J’ai découvert le week-end dernier le fonctionnement d’un robot de traite,

étape supplémentaire dans l’automatisation. Celui-ci dépasse en effet celle d’une salle de traite classique : il faut s’imaginer toute une organisation automatique pensée et construite autour de la traite.

Différentes aires se succèdent, ayant chacune une attribution précise (alimentation, couchage, attente), rythmées par des portes de circulation et des portillons commandés par le robot. Un véritable parcours de labyrinthe où tout est calibré! Les vaches sont ainsi guidées dans un circuit où se succèdent zone d’alimentation, parc d’attente, couloir de guidage, couloir d’accès, module de commandes, box de traite et, enfin, couloir de retour.

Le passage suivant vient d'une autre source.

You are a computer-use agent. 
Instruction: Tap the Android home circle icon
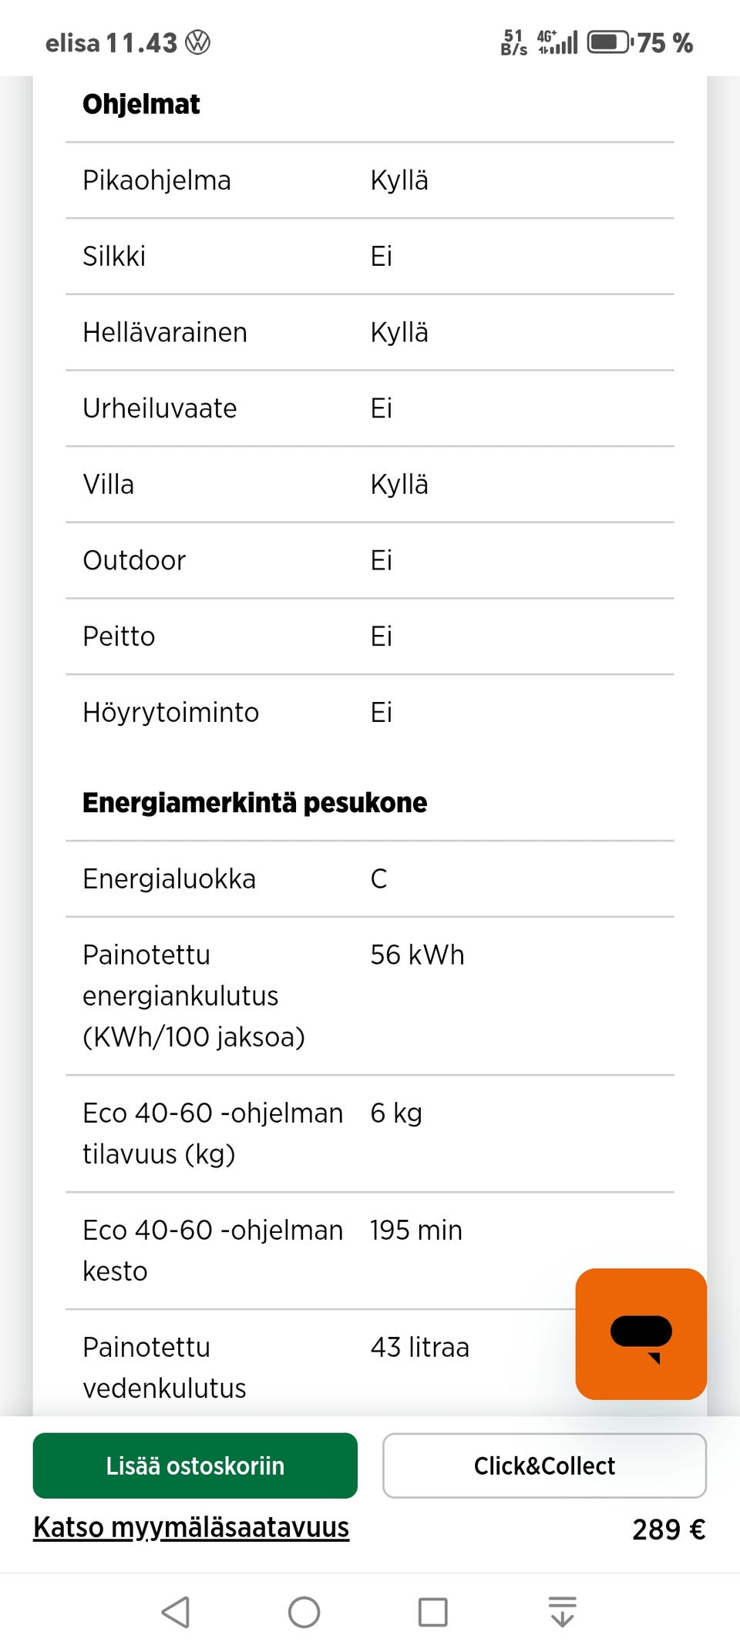(x=304, y=1611)
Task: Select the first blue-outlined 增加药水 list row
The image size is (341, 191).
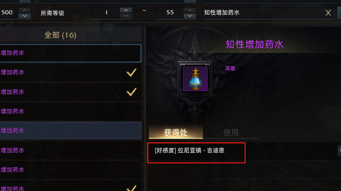Action: pyautogui.click(x=70, y=53)
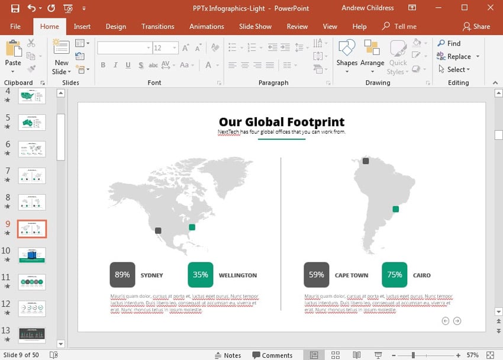Toggle Italic formatting

[x=115, y=65]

C’était plutôt étrange de voir ces vaches aller se faire traire d’elles-mêmes, même si on m’a expliqué que cela fut long. Elles ne le font pas naturellement au début : c’est quelque chose qu’elles ont appris au fil du temps (par exemple en étant attirées par un aliment appétant) ! Même si l’agriculteur a été obligé à deux reprises d’aller en pousser une qui refusait d’aller se faire traire, quoique ses mamelles étaient pleines!

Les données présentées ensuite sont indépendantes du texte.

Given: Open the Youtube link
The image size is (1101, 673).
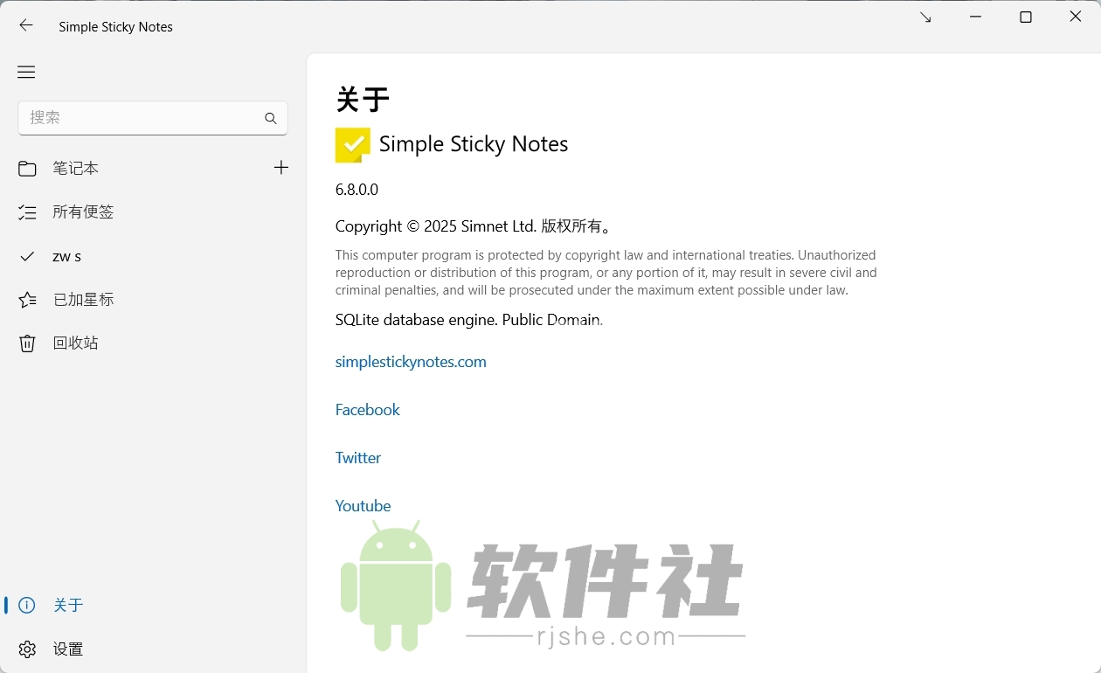Looking at the screenshot, I should tap(363, 505).
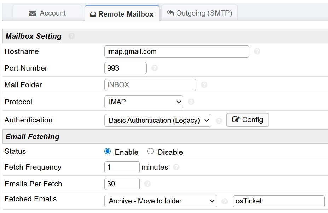Open the Remote Mailbox tab
The width and height of the screenshot is (328, 213).
point(122,14)
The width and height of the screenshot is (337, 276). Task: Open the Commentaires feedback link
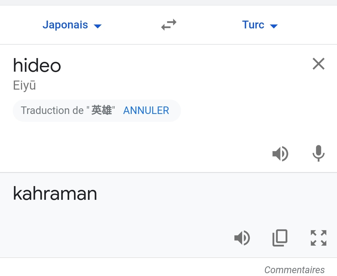point(294,270)
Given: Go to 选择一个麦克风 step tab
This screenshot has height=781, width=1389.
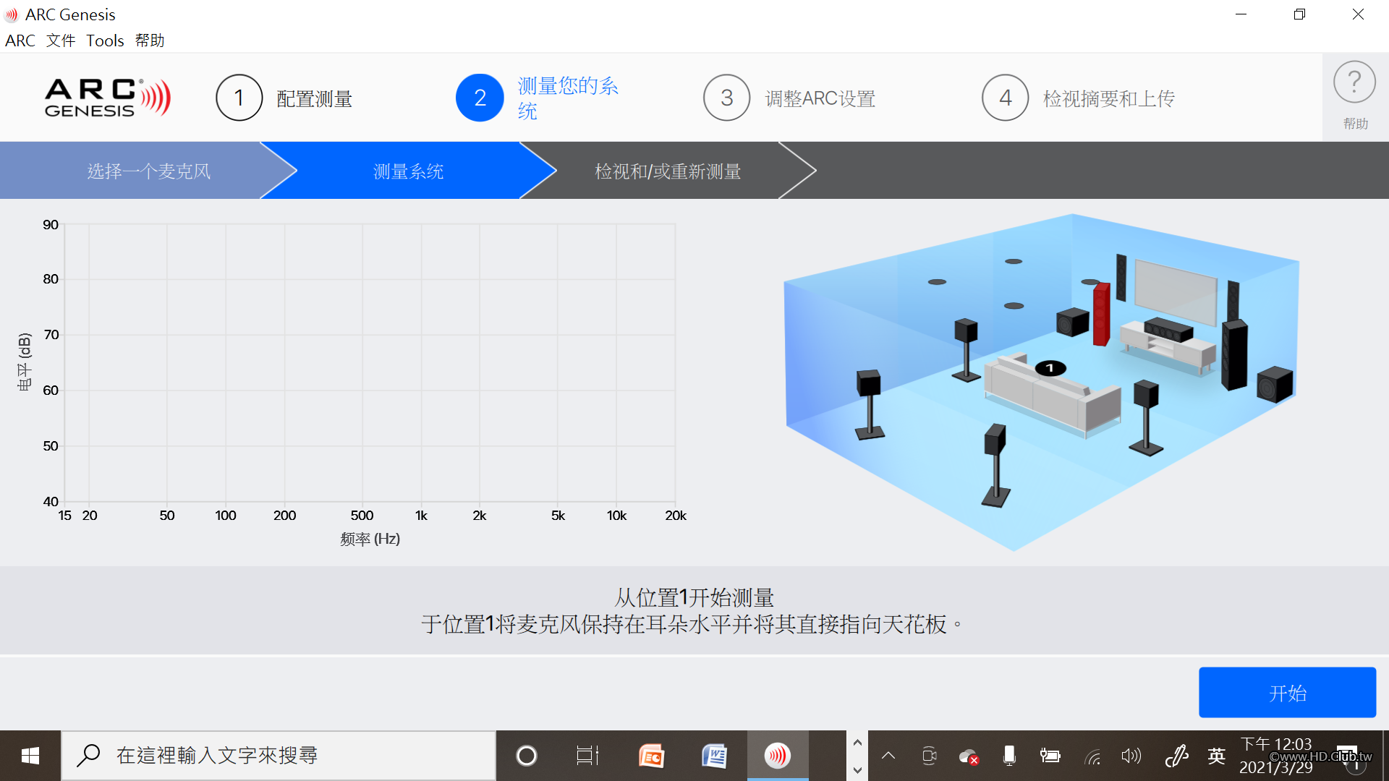Looking at the screenshot, I should (x=148, y=171).
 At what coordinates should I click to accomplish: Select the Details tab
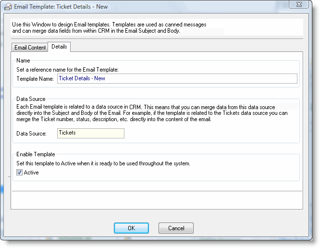click(59, 47)
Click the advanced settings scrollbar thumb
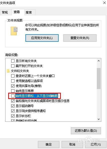The width and height of the screenshot is (107, 149). (99, 79)
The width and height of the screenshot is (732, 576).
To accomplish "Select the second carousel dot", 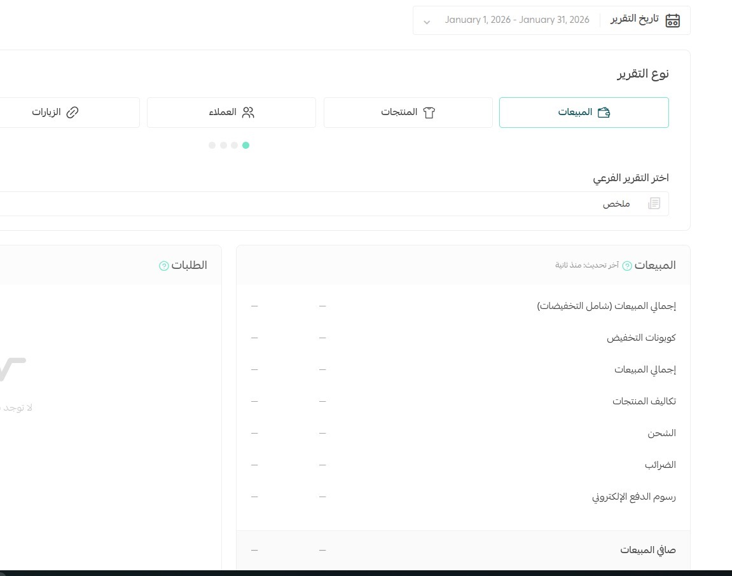I will click(x=224, y=145).
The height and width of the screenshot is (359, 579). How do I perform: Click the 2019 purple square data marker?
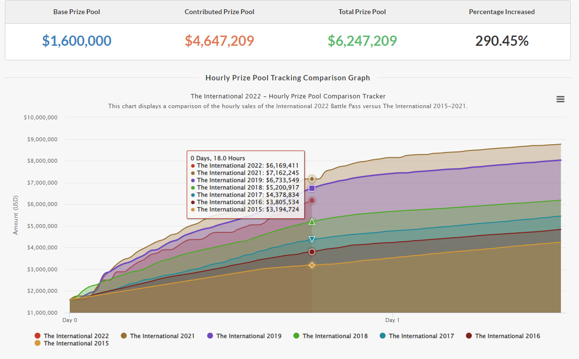click(x=312, y=188)
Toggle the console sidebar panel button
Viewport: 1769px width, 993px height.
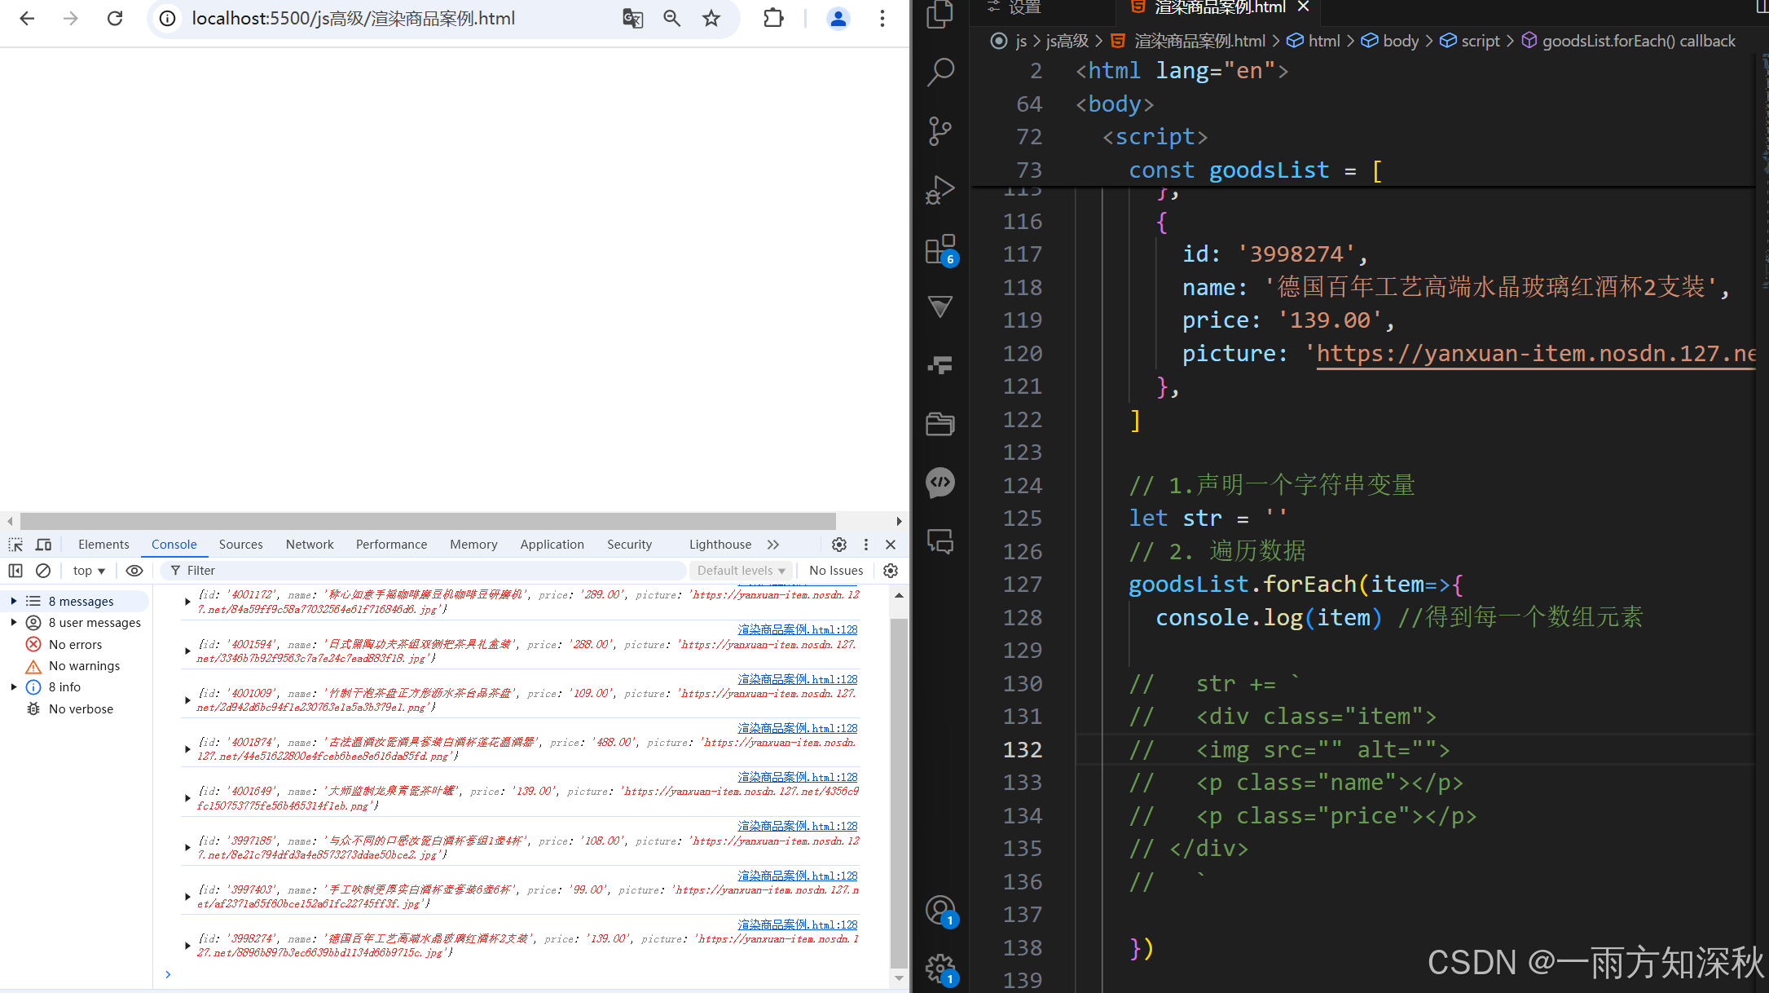pos(15,571)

D’ailleurs, celui-ci ne délaissait pas pour autant ses bêtes, comme on pourrait le croire en parlant d’automatisation complète : il les observait, analysait en temps réel toutes les données transmises par le robot de traite, prêt à intervenir en cas de problème. Il m’a d’ailleurs expliqué que si ces installations étaient l’une des réponses à la pénurie de main d’œuvre, elles soulevaient d’autres difficultés, car le personnel spécialement formé à leur utilisation est encore rare. Il faut en outre plusieurs mois de mise en place avant d’obtenir une installation réellement fonctionnelle et adaptée à telle exploitation laitière concrète.